The only caveat to that is, a good Catholic spouse should be good with and like kids. Even if they're not terribly experienced, they should be willing to try. I think it's important to test out potential spouses on their kid-friendliness by babysitting together, volunteering together, visiting friends with kids, etc. Because that's the one thing that can be a total game-changer in marriage. Other than that, relationships tend to be pretty similar before and after marriage.

Andrea said...

I think that incessantly asking whether a particular guy is right for you is a bad sign.

Mrs McLean said...

If incessantly, definitely.

But if it's just an excuse to talk endlessly about the beloved...

EllaMaria said...

So true! Many of the soon to be married women I meet just want to talk about their beloved and you will spend hours listening to whether he is right & one realizes all they want is you to praise their future spouse . . . sigh, I hope I never do that.

Domestic Diva said...

I was once wondering if the doubts I had were cold feet or legitimate concerns. A wise woman (who also happened to be a professional Christian counselor) asked me to imagine myself a year later in 3 different scenarios: married to the guy with a baby on the way, still dating him, or broken up and moved past the pain & grief. I didn't like any option, but felt particularly uncomfortable with the thought of being married to him. She then repeated a few things that she'd heard me say and assured me that these were real causes for concern (not being "too picky"). Once I realized why I was so hesitant, the thought of breaking up made me feel incredibly free. I'm so grateful for her wise (and professional) counsel.
I'm glad to hear what it's like from the other side - when it's really right to move ahead. What a contrast to my experience! Thanks for sharing, Seraphic & Sheila.

Cordi said...

Seraphic,

I find it such a delightful thought that you just knew that B.A. was right for you. I've wondered if that ever happens to people, and I'm so glad to hear that it does! Much happier than analyzing, angsting, and then concluding.

theobromophile said...

A few thoughts:

The question I would ask is, "Why are you trying to make this work?". Marriages deserve all the work that can humanely be put into them; dating, relationships, and, yes, even engagements do not merit that consideration.

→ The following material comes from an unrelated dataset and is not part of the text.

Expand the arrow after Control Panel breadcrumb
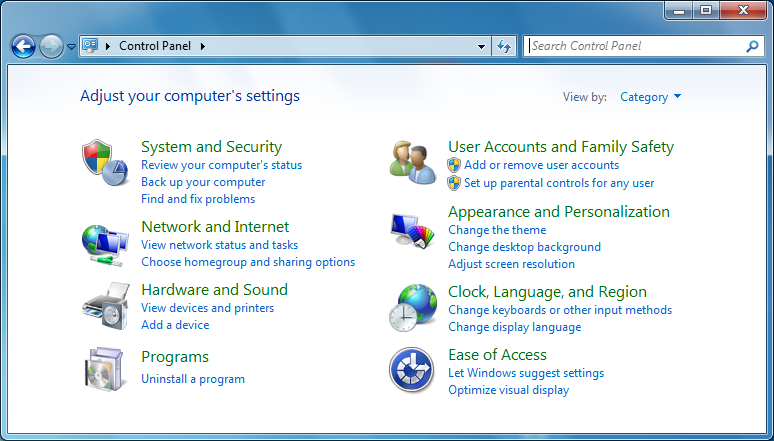This screenshot has height=441, width=774. [x=202, y=46]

Also, sometimes people get cold feet because they feel like they have to do something. If you were to tell someone, "Look, engagements get called off all the time. You'll lose your deposits, your mother will get the vapours, but trust me, life will go on," most people feel relieved. (The ones looking for affirmation and to drool over their fiances will squawk up a storm.) Sometimes the relief is in the form of remembering again that this is a free choice, wedding hysteria aside, but a choice that this person desperately wants; other times, when the marriage shouldn't happen, it's like being paroled out of prison.

The other thing is that weddings (and some relationships) bring everyone's emotions into play. My big question to someone is how everyone around them feels - not because this is a democracy and a majority vote rules (on the contrary, the person doing the marrying is the only one who has to live with the fiance(e) in question!) - rather, it helps someone to deconstruct all of the expectations flying at them.

The only advice I would ever dole out is that if you are uncertain, do not go through with it. Even if you are talking to an atheist, agnostic, sort-of-practising Catholic, or the like, divorce is messy. Being married and divorced is tough. It's expensive. It does a number on your psyche. And... um... the part I keep to myself is that I know people who said, while engaged, "Can't do this, good-bye" and that "good-bye" lasted a whole day. They are all happily married to the fiance-turned-former-fiance-turned-fiance again.

dark but fair said...

@ Shiela: Thank you for illustrating the ambiguity of the term "incompatible". I have heard it used by one person who meant that they had few things in common, and by another person who just meant that they enjoyed different hobbies of leisure!

@ Domestic Diva: Your Counselor friend was awesome. It is funny how asking such simple questions in the right way can help people see a problem.


@ Seraphic: Thanks so much for this post.